È una procedura di natura concordataria ma senza voto dei creditori, ai quali è consentito solo sollevare contestazioni (per evitare che sul voto possano influire ragioni personali). In altre parole, i creditori sono soggetti eventuali della procedura, i cui soggetti necessari sono solo il debitore, il giudice e l’OCC. Il debitore formula una domanda relativa a una proposta di soddisfacimento dei creditori, dal contenuto libero; e la presenta attraverso l’OCC, al giudice competente, il quale accerta la meritevolezza del debitore e procede alla omologazione del piano verificandone la fattibilità.

L’accordo di composizione

Questa procedura può essere utilizzata da tutti i soggetti esclusi dal fallimento e quindi sia dagli imprenditori non fallibili che dai professionisti e dai consumatori.

Oggi questi ultimi, in particolare, possono quindi scegliere fra il Piano del consumatore, riservato esclusivamente a loro, e l’accordo di composizione. A differenza del piano, l’accordo richiede il voto favorevole dei creditori (ed è assimilabile, infatti, al Concordato preventivo): per l’esattezza, in una maggioranza pari al 60% dei crediti ammessi al voto. Per i creditori può essere preferibile un pagamento spontaneo, anche se ridotto, piuttosto che una procedura esecutiva costosa e con tempi ed esiti imprevedibili.

Per il consumatore, in linea di principio, il Piano appare preferibile, perché non richiede il voto dei creditori, ma è forse più aleatorio, poiché la sua omologazione è rimessa alla valutazione del tribunale. Nel caso dell’accordo, invece, l’elemento decisivo è il voto dei creditori, del quale il Tribunale deve prendere atto: il consumatore sarà quindi più tentato dall’accordo nel caso in cui potrà confidare nel voto favorevole della maggioranza.

La liquidazione

Come l’accordo di composizione della crisi è assimilabile al concordato preventivo, così la liquidazione lo è al fallimento del quale riproduce e riprodurrà, mutatis mutandis, lo svolgimento e finalità.

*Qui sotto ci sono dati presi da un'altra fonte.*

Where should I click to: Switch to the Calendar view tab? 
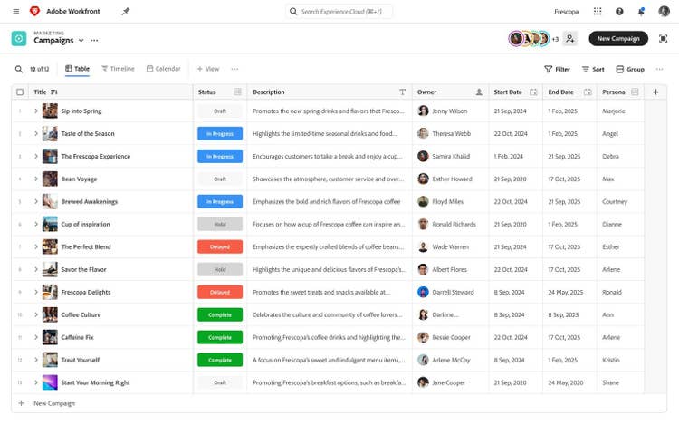[x=163, y=69]
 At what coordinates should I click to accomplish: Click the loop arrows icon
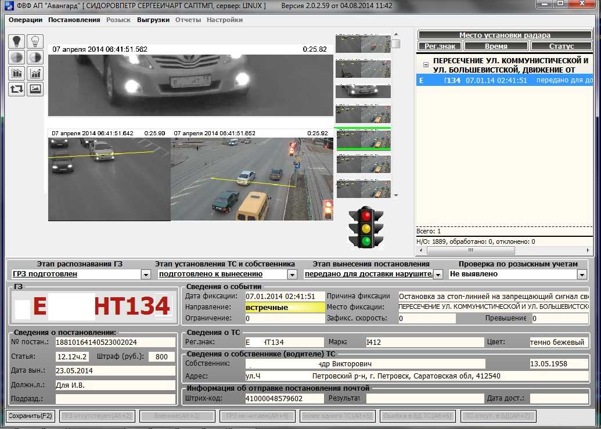point(17,89)
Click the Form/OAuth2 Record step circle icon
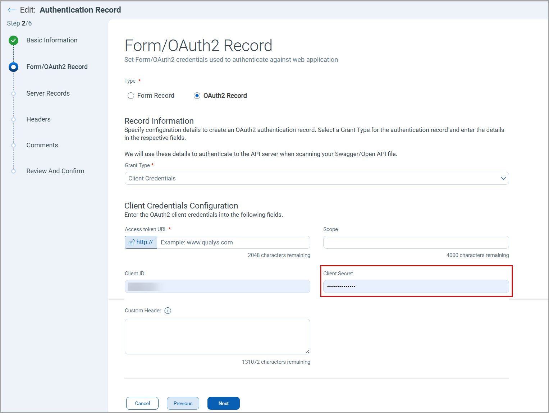Viewport: 549px width, 413px height. tap(14, 67)
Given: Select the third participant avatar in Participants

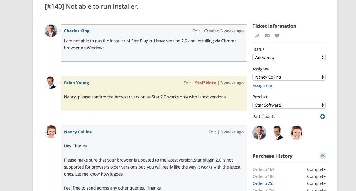Looking at the screenshot, I should (x=296, y=133).
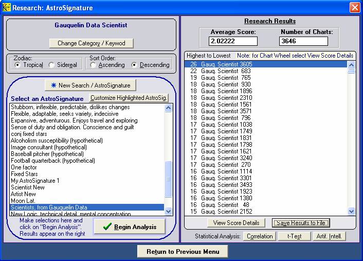Open View Score Details
The height and width of the screenshot is (261, 363).
coord(236,223)
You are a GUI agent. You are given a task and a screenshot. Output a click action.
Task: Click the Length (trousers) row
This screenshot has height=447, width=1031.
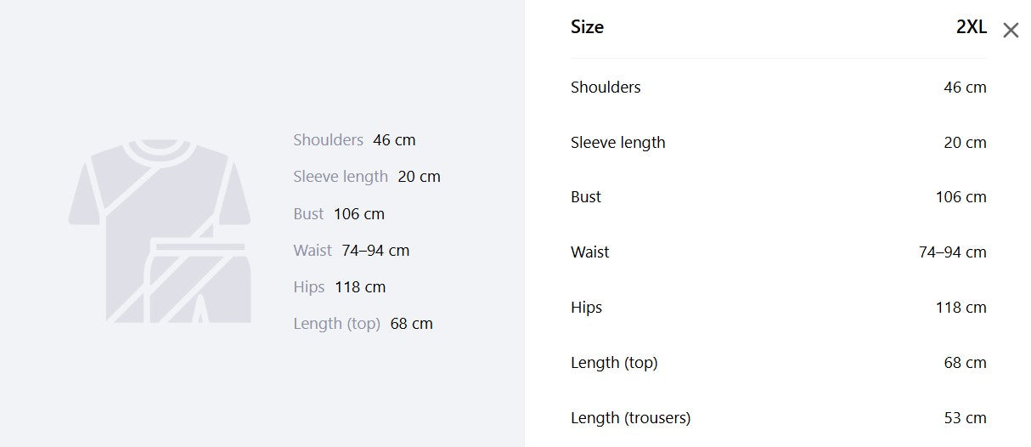779,418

Questo vuol dire che, in linea di massima, la liquidazione è funzionale alla pura e semplice vendita dei beni che compongono l’attivo, per ripartirne il ricavato fra i creditori.

Il Codice della crisi

In futuro la legge 3/2012 confluirà nel Codice della crisi, con diverse modifiche. L’entrata in vigore è stata però rinviata al 1° settembre 2021 (era prevista il 15 agosto 2020). Fra gli obiettivi delle modifiche c’è anche il maggior successo delle procedure: dai dati 2018, emerge che sia per gli accordi che per i piani del consumatore il 60% dei procedimenti non va a buon fine e si chiude con la rinuncia da parte del debitore a proseguire l’iter o con la chiusura d’ufficio da parte dell’ OCC.

La ragione spesso sta nel fatto che il debitore è privo di denaro da offrire ai creditori o comunque è privo di risorse. Una delle novità più importanti riguarda proprio l’esdebitazione e permette al debitore (una sola volta e salvo l’obbligo di pagamento entro i 4 anni successivi in caso di ulteriori entrate) di godere della liberazione dai debiti non onorati anche quando non offra alcuna utilità ai creditori.